El Medio Oriente siempre ha sido una región que necesita ser monitoreada de cerca cada vez que las tensiones aumentan. No solo es un centro de petróleo, sino también una gran fuente de GNL, fertilizantes, metanol, helio y muchos productos químicos industriales, muchos de los cuales representan hasta el 20 – 40% del suministro global. Con solo una fluctuación en países como Arabia Saudita, Irán o Qatar, la cadena de suministro de energía y materias primas puede verse afectada de inmediato.

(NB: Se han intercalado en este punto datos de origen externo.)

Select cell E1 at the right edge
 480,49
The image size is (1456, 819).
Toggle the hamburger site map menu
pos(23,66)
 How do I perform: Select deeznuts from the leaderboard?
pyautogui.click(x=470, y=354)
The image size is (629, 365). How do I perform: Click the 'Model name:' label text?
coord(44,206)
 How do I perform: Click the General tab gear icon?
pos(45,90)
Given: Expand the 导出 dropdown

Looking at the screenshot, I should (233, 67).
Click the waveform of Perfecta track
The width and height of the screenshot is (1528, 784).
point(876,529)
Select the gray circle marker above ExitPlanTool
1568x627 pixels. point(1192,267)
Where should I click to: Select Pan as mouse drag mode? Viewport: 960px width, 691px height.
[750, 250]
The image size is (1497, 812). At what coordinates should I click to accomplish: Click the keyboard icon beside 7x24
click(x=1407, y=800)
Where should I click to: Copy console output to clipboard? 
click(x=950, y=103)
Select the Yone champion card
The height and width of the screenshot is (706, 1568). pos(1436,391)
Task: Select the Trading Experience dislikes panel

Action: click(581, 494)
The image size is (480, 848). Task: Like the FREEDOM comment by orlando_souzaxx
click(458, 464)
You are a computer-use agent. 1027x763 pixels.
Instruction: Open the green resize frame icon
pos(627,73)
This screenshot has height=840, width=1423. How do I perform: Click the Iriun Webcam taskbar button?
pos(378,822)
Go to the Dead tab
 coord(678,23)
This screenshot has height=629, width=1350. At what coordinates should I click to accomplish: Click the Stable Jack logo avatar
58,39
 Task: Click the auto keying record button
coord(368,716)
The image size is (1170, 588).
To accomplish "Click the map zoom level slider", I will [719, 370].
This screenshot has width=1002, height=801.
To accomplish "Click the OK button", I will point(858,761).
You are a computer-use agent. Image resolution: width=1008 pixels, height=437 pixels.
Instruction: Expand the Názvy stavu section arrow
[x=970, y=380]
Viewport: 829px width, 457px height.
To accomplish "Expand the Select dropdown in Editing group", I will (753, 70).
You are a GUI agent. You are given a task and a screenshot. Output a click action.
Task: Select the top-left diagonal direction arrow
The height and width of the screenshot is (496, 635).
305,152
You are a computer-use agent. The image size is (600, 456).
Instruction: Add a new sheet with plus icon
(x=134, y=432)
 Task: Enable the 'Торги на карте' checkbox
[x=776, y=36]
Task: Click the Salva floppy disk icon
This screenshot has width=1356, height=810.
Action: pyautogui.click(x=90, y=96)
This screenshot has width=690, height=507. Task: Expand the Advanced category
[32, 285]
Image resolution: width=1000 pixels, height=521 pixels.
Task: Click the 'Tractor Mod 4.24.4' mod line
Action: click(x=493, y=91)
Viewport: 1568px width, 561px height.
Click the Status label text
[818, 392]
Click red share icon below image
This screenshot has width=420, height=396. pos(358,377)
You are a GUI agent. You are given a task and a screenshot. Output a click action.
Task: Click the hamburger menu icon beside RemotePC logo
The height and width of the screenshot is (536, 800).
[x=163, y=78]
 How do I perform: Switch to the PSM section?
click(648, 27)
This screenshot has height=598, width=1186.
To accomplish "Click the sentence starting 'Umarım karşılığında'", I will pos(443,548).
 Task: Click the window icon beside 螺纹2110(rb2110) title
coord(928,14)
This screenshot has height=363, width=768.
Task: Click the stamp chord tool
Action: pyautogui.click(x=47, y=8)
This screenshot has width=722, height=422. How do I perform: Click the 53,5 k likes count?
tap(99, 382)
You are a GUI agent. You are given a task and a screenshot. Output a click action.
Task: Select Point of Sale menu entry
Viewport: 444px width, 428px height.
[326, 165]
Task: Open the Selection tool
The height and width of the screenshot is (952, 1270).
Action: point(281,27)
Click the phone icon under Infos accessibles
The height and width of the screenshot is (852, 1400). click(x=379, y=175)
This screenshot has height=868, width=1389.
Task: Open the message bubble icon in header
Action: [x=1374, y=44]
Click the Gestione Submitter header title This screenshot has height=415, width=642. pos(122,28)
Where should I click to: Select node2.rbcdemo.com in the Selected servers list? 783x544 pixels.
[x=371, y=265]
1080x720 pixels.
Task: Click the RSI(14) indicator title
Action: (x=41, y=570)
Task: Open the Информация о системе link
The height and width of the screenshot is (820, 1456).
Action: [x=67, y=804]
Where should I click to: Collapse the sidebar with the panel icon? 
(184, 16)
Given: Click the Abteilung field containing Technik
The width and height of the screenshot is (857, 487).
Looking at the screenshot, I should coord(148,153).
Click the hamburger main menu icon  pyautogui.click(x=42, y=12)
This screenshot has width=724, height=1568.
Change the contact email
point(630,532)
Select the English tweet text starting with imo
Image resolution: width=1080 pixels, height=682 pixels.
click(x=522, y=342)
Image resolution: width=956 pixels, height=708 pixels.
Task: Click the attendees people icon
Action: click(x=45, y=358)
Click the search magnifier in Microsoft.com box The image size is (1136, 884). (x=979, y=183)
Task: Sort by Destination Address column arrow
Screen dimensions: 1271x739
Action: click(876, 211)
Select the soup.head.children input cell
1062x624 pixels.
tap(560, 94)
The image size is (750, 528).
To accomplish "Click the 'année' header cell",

Cuando el suministro está amenazado, el aumento de los precios de la energía arrastra un efecto dominó sobre los costos de producción, transporte y, en última instancia, sobre la inflación global. Una vez que la inflación se activa, revertirla es extremadamente difícil, incluso para bancos centrales importantes como la Reserva Federal o el Banco Central Europeo. Esto significa que las tasas de interés son difíciles de reducir rápidamente, lo que ejerce presión sobre el mercado financiero durante un largo período.

Por lo tanto, cada vez que el Medio Oriente "se calienta" no solo es una historia de geopolítica, sino también una señal de advertencia para todo el ciclo de inflación, tasas de interés y fluctuaciones del mercado global.